Whether with regards to the wordprocessor or the spreadsheet editor, moving from MSOffice to LibreOffice was absolutely painless (once you get over some different design choices, like the different ways they handle text highlighting, for instance). LO is even faster on huge files (novels, many thousand lines-long spreadsheets), and I have had no file format compatibility issues. That was my main fear: not being able to collaborate with publishers using the change tracking and commenting tools of MSOffice. Thankfully, though: MSOffice can read comments in LO files, and vice-versa.

Of course, switching from the former to the latter will be less easy if you make a more advanced use of the suite (and use MSOffice’s online collaboration tools, for instance). But for an independent translator who just wants to write clean documents, this is perfectly viable. As an added bonus: no evil AI assistant to be seen. Perfect.

You can download the LibreOffice suite over here.

Dictionaries/corrector

I love dictionaries.

I could talk at length about the merits of all those in the picture (no, these aren’t only dictionaries, yes, they’re somewhat poorly-sorted, let go of me!), or even express my deep love of Roget’s Thesaurus (not pictured here), which is MUCH MORE than a simple dictionary of synonyms. I’ll just say that these are essential tools… which I don’t use that often because most of the time, the many online dictionaries are more than enough. A short list:

  • Wordreference, a multilingual dictionary with a very active forum for asking difficult questions;
  • The Trésor de la Langue informatisé, a French monolingual dictionary the writing of which stopped in 1994, which is an absolute… treasure, on etymology in particular;
  • The fabulous Dictionnaire Électroniques des Synonymes, better known as the CRISCO (actually the name of the lab which created it). Simply the best dictionary of synonyms in French ;
  • The online Robert, a monolingual French dictionary, maybe the one in which new words appear the fastest (with the notable exception of the wiktionary) ;
  • The Cambridge English Dictionary, monolingual English dictionary, for British words (which I complement with the Oxford English Dictionary, the access to which is restricted);
  • The Merriam Webster, a monolingual English dictionary, for American words.
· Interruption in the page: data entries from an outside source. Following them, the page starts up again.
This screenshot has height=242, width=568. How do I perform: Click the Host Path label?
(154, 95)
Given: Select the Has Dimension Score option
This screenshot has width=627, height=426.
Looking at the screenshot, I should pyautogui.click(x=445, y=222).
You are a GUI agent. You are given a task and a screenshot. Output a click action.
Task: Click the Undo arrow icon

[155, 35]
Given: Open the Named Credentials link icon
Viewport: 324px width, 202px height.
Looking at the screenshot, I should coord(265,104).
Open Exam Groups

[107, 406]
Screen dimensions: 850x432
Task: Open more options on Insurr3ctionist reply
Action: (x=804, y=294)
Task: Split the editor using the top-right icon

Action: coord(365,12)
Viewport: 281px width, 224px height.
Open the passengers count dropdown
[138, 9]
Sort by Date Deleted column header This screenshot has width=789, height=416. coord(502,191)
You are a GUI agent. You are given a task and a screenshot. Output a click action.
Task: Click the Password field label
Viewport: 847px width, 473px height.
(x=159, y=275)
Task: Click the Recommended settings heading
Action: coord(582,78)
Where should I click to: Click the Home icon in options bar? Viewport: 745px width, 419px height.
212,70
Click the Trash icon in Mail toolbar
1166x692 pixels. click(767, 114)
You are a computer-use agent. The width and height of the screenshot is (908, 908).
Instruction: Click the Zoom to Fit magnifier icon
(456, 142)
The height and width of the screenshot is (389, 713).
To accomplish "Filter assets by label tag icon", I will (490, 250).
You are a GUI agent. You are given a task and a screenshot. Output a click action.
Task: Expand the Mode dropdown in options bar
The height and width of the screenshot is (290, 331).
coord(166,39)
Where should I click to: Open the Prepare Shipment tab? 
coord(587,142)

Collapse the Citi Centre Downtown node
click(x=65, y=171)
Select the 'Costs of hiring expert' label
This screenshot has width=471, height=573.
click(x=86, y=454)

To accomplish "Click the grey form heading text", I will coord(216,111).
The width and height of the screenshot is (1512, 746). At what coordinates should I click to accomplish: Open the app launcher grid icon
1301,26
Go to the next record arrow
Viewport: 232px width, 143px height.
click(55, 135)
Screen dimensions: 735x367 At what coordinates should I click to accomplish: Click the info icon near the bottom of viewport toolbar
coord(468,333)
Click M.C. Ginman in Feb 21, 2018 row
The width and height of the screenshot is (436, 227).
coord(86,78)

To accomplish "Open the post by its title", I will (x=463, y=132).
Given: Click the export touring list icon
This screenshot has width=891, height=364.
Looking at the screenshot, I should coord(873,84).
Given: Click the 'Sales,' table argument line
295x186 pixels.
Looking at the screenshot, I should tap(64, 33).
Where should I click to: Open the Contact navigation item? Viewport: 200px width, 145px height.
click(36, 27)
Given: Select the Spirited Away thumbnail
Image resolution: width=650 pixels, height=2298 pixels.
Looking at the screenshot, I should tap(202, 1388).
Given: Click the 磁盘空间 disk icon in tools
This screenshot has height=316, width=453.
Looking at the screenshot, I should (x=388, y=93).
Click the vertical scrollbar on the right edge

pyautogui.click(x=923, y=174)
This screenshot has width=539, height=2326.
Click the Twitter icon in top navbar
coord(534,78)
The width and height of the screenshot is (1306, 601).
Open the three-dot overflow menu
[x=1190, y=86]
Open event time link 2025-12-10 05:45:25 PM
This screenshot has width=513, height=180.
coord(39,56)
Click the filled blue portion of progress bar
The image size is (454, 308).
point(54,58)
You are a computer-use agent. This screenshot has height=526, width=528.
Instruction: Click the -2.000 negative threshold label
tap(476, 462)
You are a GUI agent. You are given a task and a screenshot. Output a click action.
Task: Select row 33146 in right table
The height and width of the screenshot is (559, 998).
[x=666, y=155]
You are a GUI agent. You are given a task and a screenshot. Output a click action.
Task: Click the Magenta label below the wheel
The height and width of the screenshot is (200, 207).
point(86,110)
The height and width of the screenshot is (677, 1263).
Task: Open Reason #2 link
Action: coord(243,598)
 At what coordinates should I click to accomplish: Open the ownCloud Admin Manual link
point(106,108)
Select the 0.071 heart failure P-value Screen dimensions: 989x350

To those should be added a couple more specific references:

When I’m translating, I have all these dictionaries open in my browser. However, they were nearly replaced by the Swiss-army knife of the keypusher: Antidote.

Not only a very powerful piece of corrector software (which allows you to create personal dictionaries, to include new words in them and set a category for them so that they react like nouns or verbs, etc., which is very useful when you’re translating genre literature), Antidote also includes a swathe of dictionaries. Synonyms, antonyms, collocations, lexical fields, word families, rhymes, quotes… they’re all in there. It’s so convenient!

Maybe even too much, because at some point you find yourself trapped within this piece of software. Besides, Antidote doesn’t work well under Linux, it is run by yet another company wanting you to make a subscription (grrr), and they too want to force an AI rephrasing tool down your throat. Out with Antidote too, then.

It’s less easy to find a free alternative than for MSOffice. I haven’t found another bilingual corrector, but for French there is Grammalecte, which integrates with LibreOffice and is only a corrector, not trying to depose our beloved dictionaries.

You can download Grammalecte over here.

As a conclusion

It won’t come as a surprise to the open source advocates, but it is absolutely possible to be a professional translator working in a modicum of comfort for the astound sum of zero euros. (Which doesn’t preclude contributing to these volunteer-led projects, at least by making a donation to them. Always better to give money to them than to Microsoft.)

There are many other great free tools out there, and I’ll come back to those in another post. Until then, go try them!